TEXT PASSAGE ▸
※

Is St. Thomas’s argument sound? One objection that could be raised against it is that if there is no pre-existing potentiality for a thing to exist, then the thing’s existence cannot be actualized. The upshot of this is that creation ex nihilo is metaphysically impossible. In response to this objection, we can make an important distinction between a passive potency and an active potency. The philosopher Edward Feser explains these concepts as follows:

[A]ctive potency…is the capacity to bring about an effect, and passive potency…is the capacity to be affected. Fire’s capacity to melt rubber is an active potency, whereas rubber’s capacity to be melted is a passive potency…[A]ctive potency is, strictly speaking, a kind of act or actuality (in particular, what is called a “first actuality”); more precisely, it is a kind of act relative to the substance possessing it, though a kind of potency relative to the action it grounds…Pure active potency or power unmixed with any passive potency or potentiality is just pure actuality, and identified by the Scholastics with God; in everything other than God active potency is mixed with passive potency. This difference is marked by the Scholastic distinction between uncreated active potency and created active potency (Scholastic Metaphysics: A Contemporary Introduction, pg. 39).

※

EXERCISE 1 ▸ According to the passage on St. Thomas's argument, why would the objection make creation ex nihilo metaphysically impossible? Answer in one to three sentences.
The passage on St. Thomas's argument and the listing have no connection to each other.

※

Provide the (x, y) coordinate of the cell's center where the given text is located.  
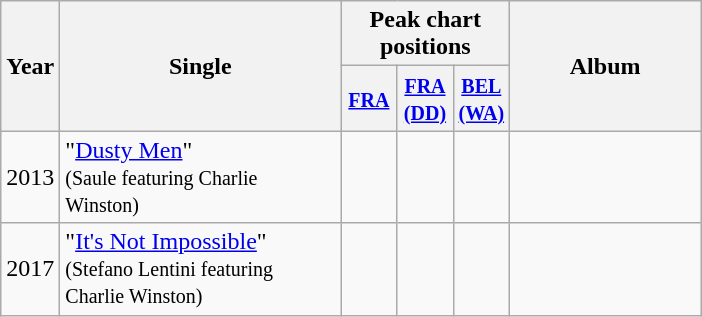
Single (200, 66)
2017 (30, 269)
Year (30, 66)
FRA (369, 98)
Peak chart positions (426, 34)
2013 (30, 177)
"It's Not Impossible" (Stefano Lentini featuring Charlie Winston) (200, 269)
Album (606, 66)
"Dusty Men" (Saule featuring Charlie Winston) (200, 177)
BEL (WA) (482, 98)
FRA (DD) (425, 98)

※

EXERCISE 2 ▸ In the full listing of text-location records, rename "Provide" to "Give" and write the listing out again with everything else unchanged, leaving out the pictures.

RESULT 1 ▸ The objection holds that if there is no pre-existing potentiality for a thing to exist, then that thing's existence cannot be actualized. The metaphysical impossibility of creation ex nihilo is presented as the upshot of this claim.

RESULT 2 ▸
Give the (x, y) coordinate of the cell's center where the given text is located.  
Single (200, 66)
2017 (30, 269)
Year (30, 66)
FRA (369, 98)
Peak chart positions (426, 34)
2013 (30, 177)
"It's Not Impossible" (Stefano Lentini featuring Charlie Winston) (200, 269)
Album (606, 66)
"Dusty Men" (Saule featuring Charlie Winston) (200, 177)
BEL (WA) (482, 98)
FRA (DD) (425, 98)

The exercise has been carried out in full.